“Zaslav is at it again.”
I was telling my neighbor Swamp Rabbit that the same high-level hatchet man behind the mission to make CNN more rightwing recently took action to dumb down, or perhaps destroy, the only TV outlet that shows quality films on a routine basis. That’s Turner Classic Movies, of course, which dips into every movie era and genre, showing everything from classics to obscure curiosities, 24/7, with intros from knowledgeable hosts and no commercial interruptions.
“You mean David Zaslav?” Swamp Rabbit said. “The CEO of Warner Brothers Discovery who hired and fired Chris Licht? The media boss who answers only to guys like John Malone, the rightwing billionaire and leading shareholder at WB Discovery?”
“Yeah, that’s the guy,” I replied. “Zaslav the bigshot corporate cutthroat. He’s supposed to be a film nerd, but he fired all the talented staffers who molded TCM into a unique repository for movies that not only entertain but also shed light on the historic and cultural trends that shaped the world we live in today.”
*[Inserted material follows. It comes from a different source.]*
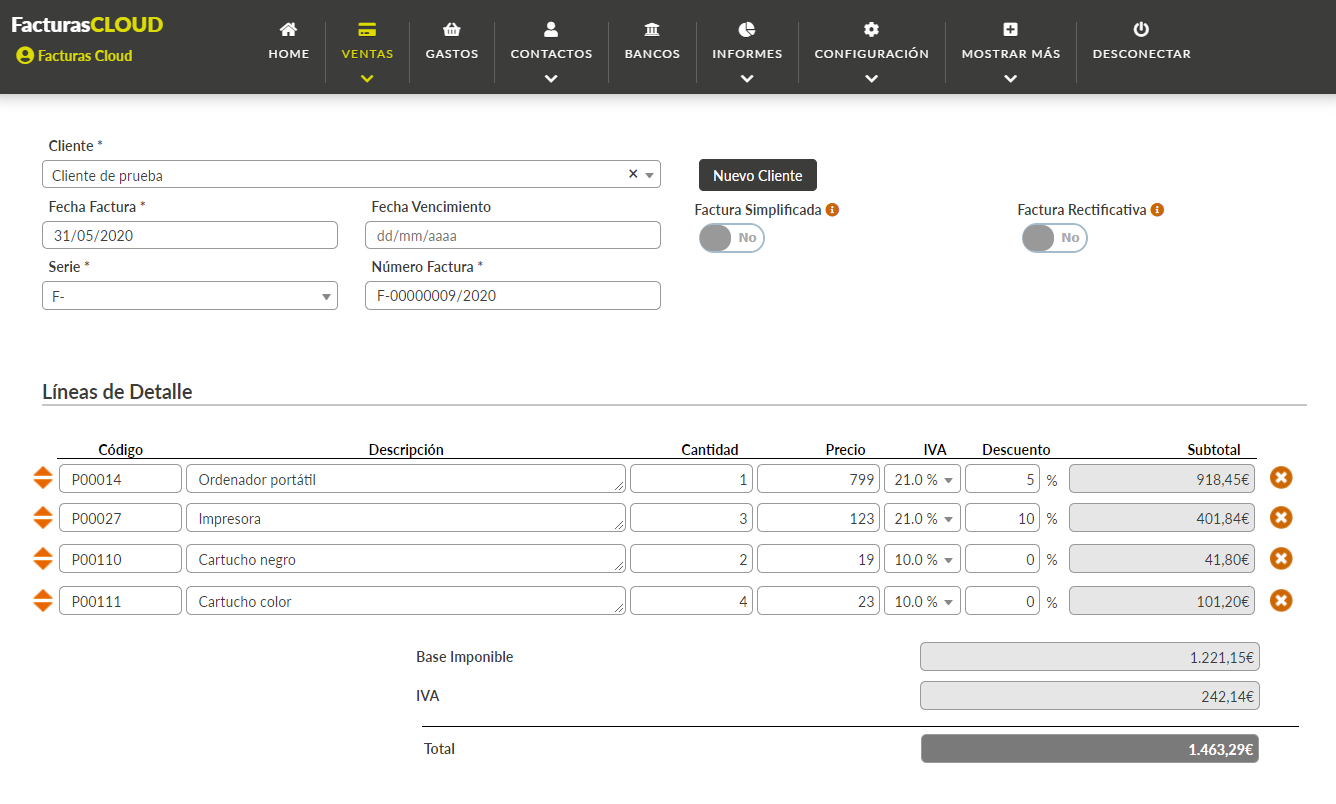Image resolution: width=1336 pixels, height=804 pixels.
Task: Open the Gastos basket icon
Action: [x=451, y=30]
“Don’t overdo it,” Swamp Rabbit said. “TCM ain’t perfect. They have a lot of turkeys on their playlist, and they show them classics too often. At this point, I think I could recite all the lines in Casablanca from memory.”
I shrugged. “Nothing wrong with that. You should memorize Citizen Kane, too. And My Man Godfrey. Fill your head with content that makes you think instead of with reality TV and video games.”
I told him we’re all lucky that film directors Martin Scorsese, Steven Spielberg and Paul Thomas Anderson intervened, possibly before Zaslav might otherwise do irreparable harm to TCM. Lucky that those guys apparently are skilled diplomats as well as first-rate artists, able to talk Zaslav into believing it’s better to be thought of as an enlightened patron of the arts than an all-powerful philistine.
“You don’t know how their talks with Zaslav went down,” Swamp Rabbit said. “You don’t know what he’s planning to do with TCM’s humungous library. With them naughty pre-Code movies like Baby Face, and screwball comedies, and noir from the ’40s, and sci-fi from the ’50s. And so on.”
That’s true, I told him, but maybe the three of them convinced him there’s more to life than mergers and maximizing profits. That the world is more than a college of corporations, inexorably determined by the immutable bylaws of business.
“You stole that line from Network, Odd Man. Your problem is you think movies are like real life.”
“The best movies are like real life,” I said, “except with better dialogue and storylines that are more coherent.”